Relative Transfer Function Estimation Exploiting Instantaneous Signals and the Signal Subspace

Maja Taseska and Emanuel A. P. Habets

Published in the Proc. of the European Signal Processing Conference (EUSIPCO), Nice, France 2015.

Abstract

Multichannel noise reduction can be achieved without distorting the desired signals, provided that the relative transfer functions (RTFs) of the sources are known. Many RTF estimators exploit periods where only one source is active, which is a restrictive requirement in practice. We propose an RTF estimator that does not require such periods. A time-varying RTF is computed per time-frequency bin that corresponds to the dominant source at that bin. We demonstrate that a minimum variance distortionless response (MVDR) filter based on the proposed RTF estimate can extract multiple sources with low distortion. The MVDR filter has maximum degrees of freedom and hence achieves significantly better noise reduction compared to a linearly constrained minimum variance filter that uses a separate RTF for each source.

Description

The proposed RTF estimator was evaluated in a simulated room with dimensions 4.5 m x 4 m x 3 m. The microphone signals were obtained by convolving clean speech with simulated room impulse responses [1]. White sensor noise and diffuse babble noise were added [2].

The experiments were performed using an array of 5 omnidirectional microphones, with inter-microphone distance of 3 cm. The method is however applicable to any constellation of co-located or distributed microphones. The sampling rate was 16 kHz and the STFT frame length was 128 ms with 50% overlap. The results shown below use a PSD matrix estimation framework from [3].

The goal is to extract the sum of all active speech sources while minimizing the residual background and sensor noise power at the output. Maximum degrees of freedom of the spatial filter are utilized if only one filter constraint is imposed. By using an MVDR with an appropriately estimated RTF vector, we demonstrate that the desired signal can be extracted with low distortion regardless of the number of active sources. Compared to an LCMV filter which uses multiple constraints, the MVDR filter achieves significantly higher noise reduction. Audio examples for two, three and four sources are shown for the scenarios illustrated in the figure below.

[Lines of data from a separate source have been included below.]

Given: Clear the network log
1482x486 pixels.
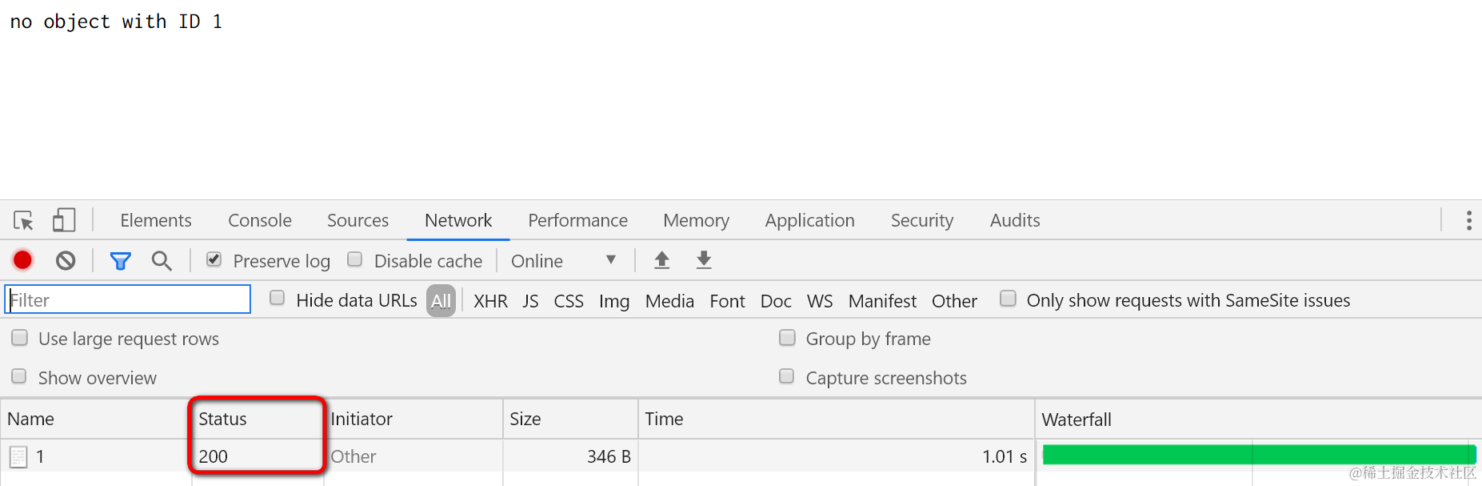Looking at the screenshot, I should point(66,260).
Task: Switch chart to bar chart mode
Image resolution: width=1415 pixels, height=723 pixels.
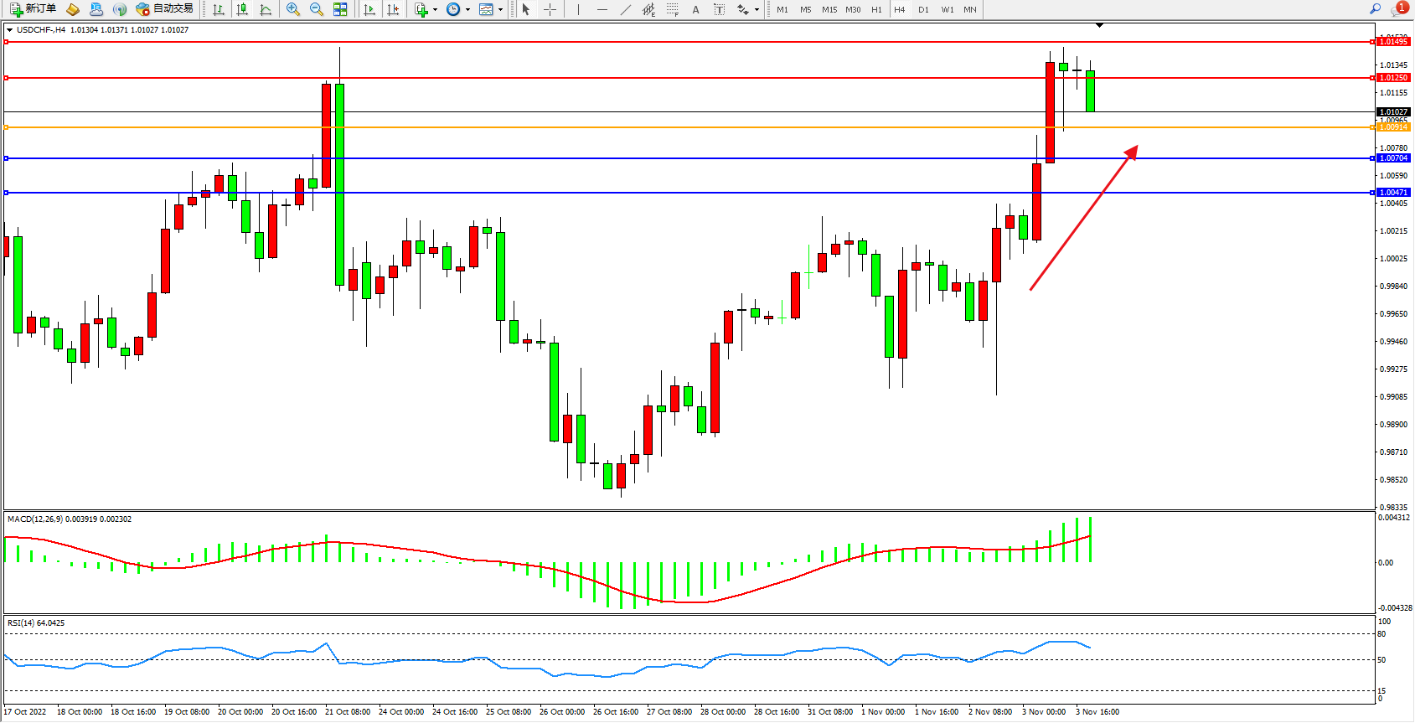Action: coord(219,9)
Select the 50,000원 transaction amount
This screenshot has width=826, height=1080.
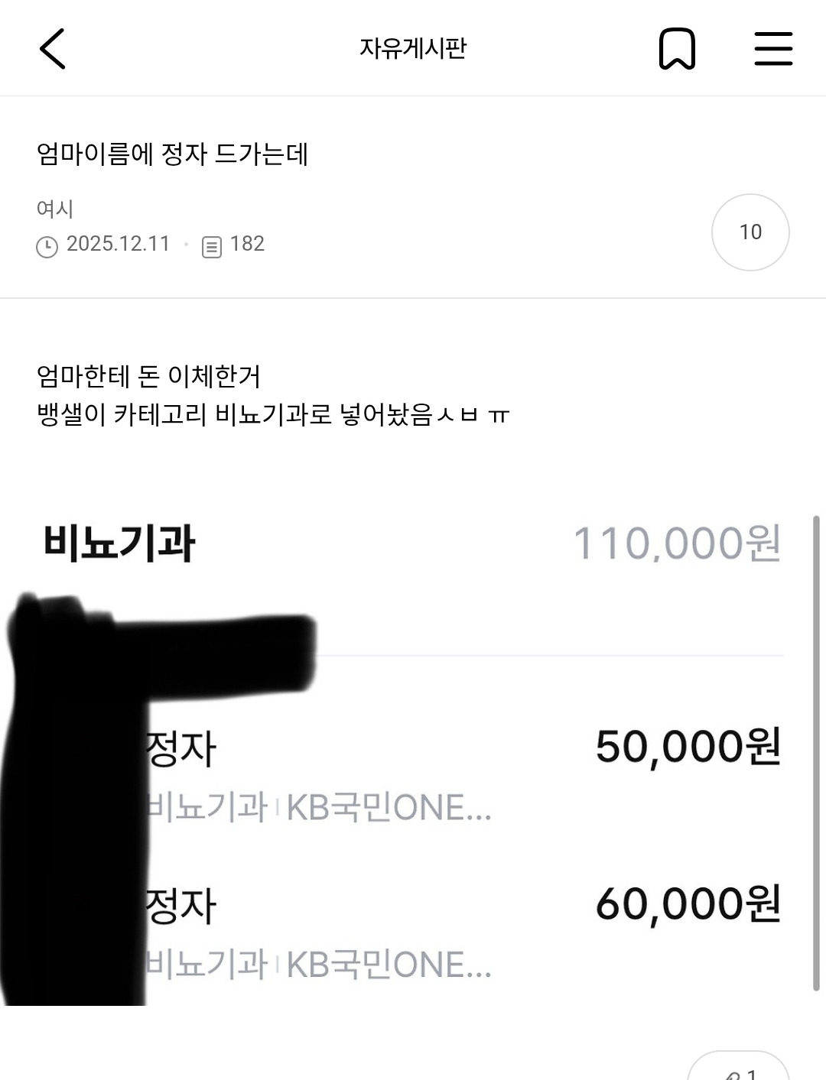tap(688, 746)
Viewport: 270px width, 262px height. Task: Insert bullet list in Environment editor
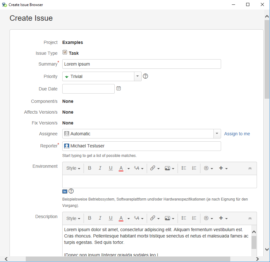tap(184, 168)
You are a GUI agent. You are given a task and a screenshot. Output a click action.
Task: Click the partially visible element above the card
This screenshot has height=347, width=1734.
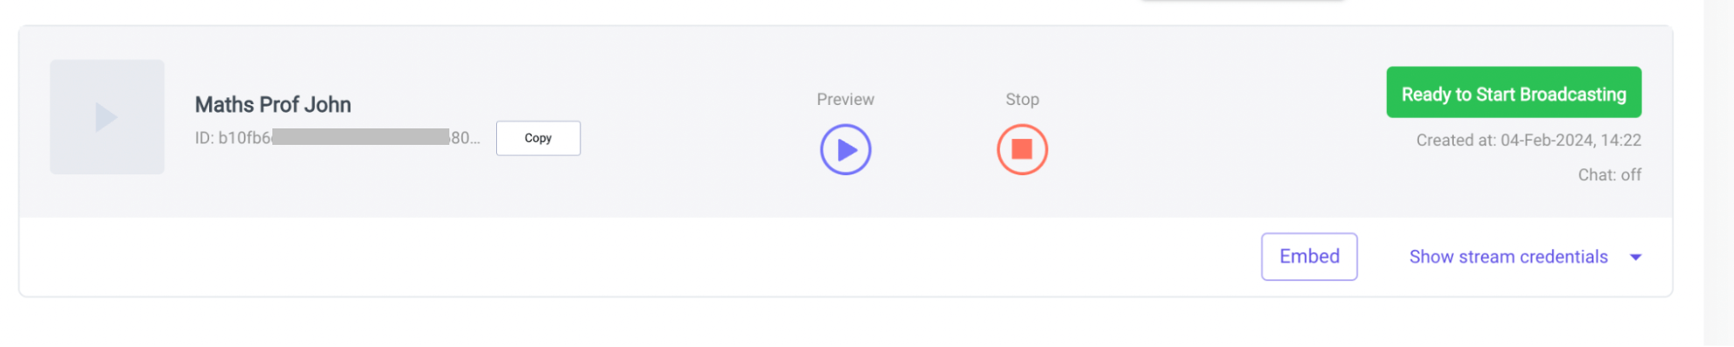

We compare MVDR filters with three RTF estimators:

  1. Spatial-prediction-based RTF estimator (denoted by SP in the paper)
  2. Standard subspace-based RTF estimator (denoted by GEVD in the paper)
  3. The proposed RTF estimator
fig_scenarios

Audio Examples

Two sources scenario, SNR = 18 dB, Reverberation time 350 ms

Two sources scenario, SNR = 8 dB, Reverberation time 350 ms

Two sources scenario, SNR = 18 dB, Reverberation time 500 ms

Two sources scenario, SNR = 8 dB, Reverberation time 500 ms

Three sources scenario, SNR = 18 dB, Reverberation time 350 ms

Three sources scenario, SNR = 8 dB, Reverberation time 350 ms

Three sources scenario, SNR = 18 dB, Reverberation time 500 ms

Three sources scenario, SNR = 8 dB, Reverberation time 500 ms

Four sources scenario, SNR = 18 dB, Reverberation time 350 ms

Four sources scenario, SNR = 8 dB, Reverberation time 350 ms

Four sources scenario, SNR = 18 dB, Reverberation time 500 ms

Four sources scenario, SNR = 8 dB, Reverberation time 500 ms

References

[1] E. A. P. Habets, “Room impulse response generator,” Tech. Rep., Technische Universiteit Eindhoven, 2006

[2] E. A. P. Habets and S. Gannot, “Generating sensor signals in isotropic noise fields,” J. Acoust. Soc. Am., vol. 122, no. 6, pp. 3464–3470, Dec. 2007.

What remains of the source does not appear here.